What did you end up with? 

0.7” but a lousy sublimating 0.4” to show after it flipped to rain and then back to snows.

I’ve never seen such a gradient. I’m not kidding when I see a difference in my own neighborhood. Go 1.5 miles west and they have 2-3” plowing and all that. 
 

I went to Blue Hill with my son and his friend. Heading up 128 north (this segment goes due west for several miles before turning north in Canton) I could see  in the distance (less than a mile) the trees all caked with snow with nothing on the trees where we were. There was about 4” though in Randolph. Once I got west of where Rt 24 intersects, the landscape changed instantly.

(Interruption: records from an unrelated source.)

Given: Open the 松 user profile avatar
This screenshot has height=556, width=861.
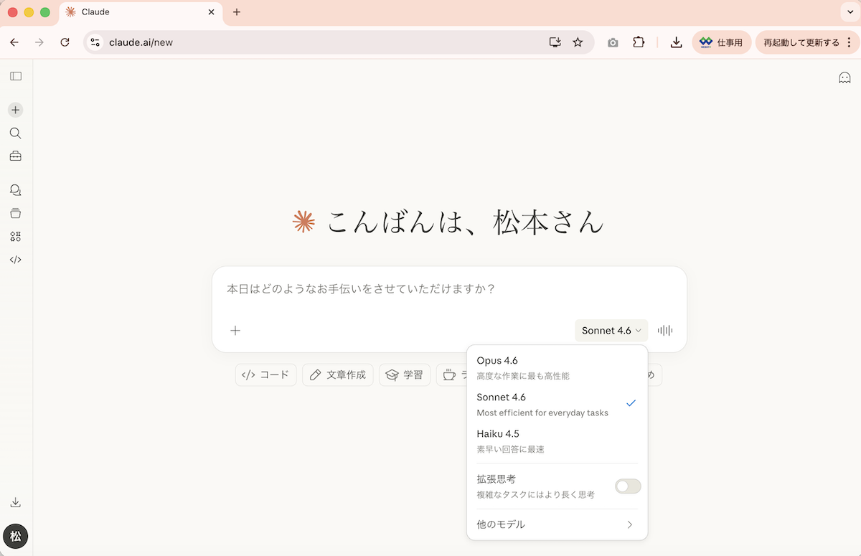Looking at the screenshot, I should (x=16, y=536).
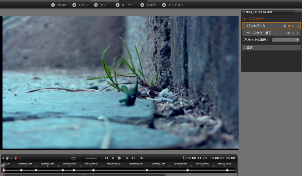Click the keyframe diamond on パン＆ズーム row
This screenshot has height=176, width=302.
tap(289, 26)
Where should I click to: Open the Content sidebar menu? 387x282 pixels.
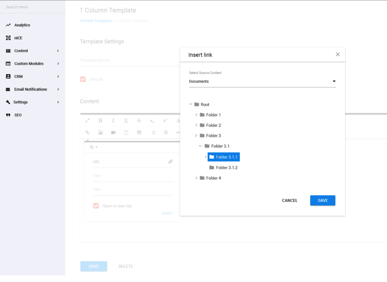point(21,51)
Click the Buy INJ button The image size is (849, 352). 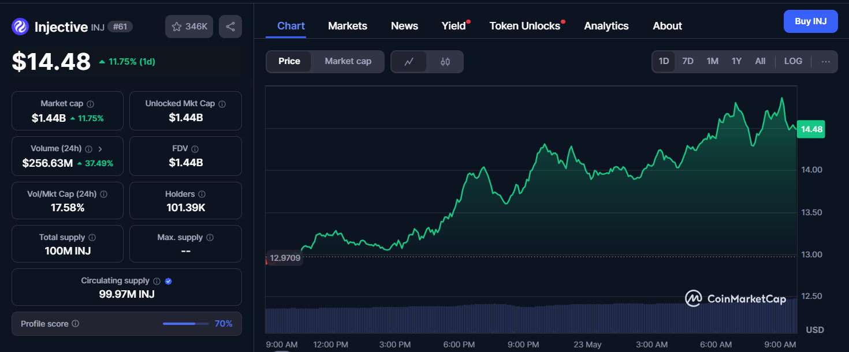click(810, 21)
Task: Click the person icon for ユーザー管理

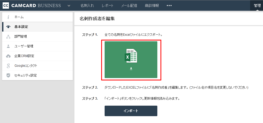Action: pyautogui.click(x=8, y=46)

Everything caked in snow. To see it was to believe it. 
 

Blue hill had about 7-8” at the base and solid 8-9 on the top. I think that was the jack there in Milton. Bottom half of the snow had some girth, but not very wet and pasty. We hiked up and enjoyed what we could. Was the perfect winter wonderland. Lots of people doing the same. I saw Tim Kelly up there too, talking to people.  Blue hill is maybe 7.2 miles as the crow flies and it seemed like I got transported to Stowe.

 

Oh well. Paying dearly for past storms. Time to take a break and hope for something in January. So much time wasted for gut punches.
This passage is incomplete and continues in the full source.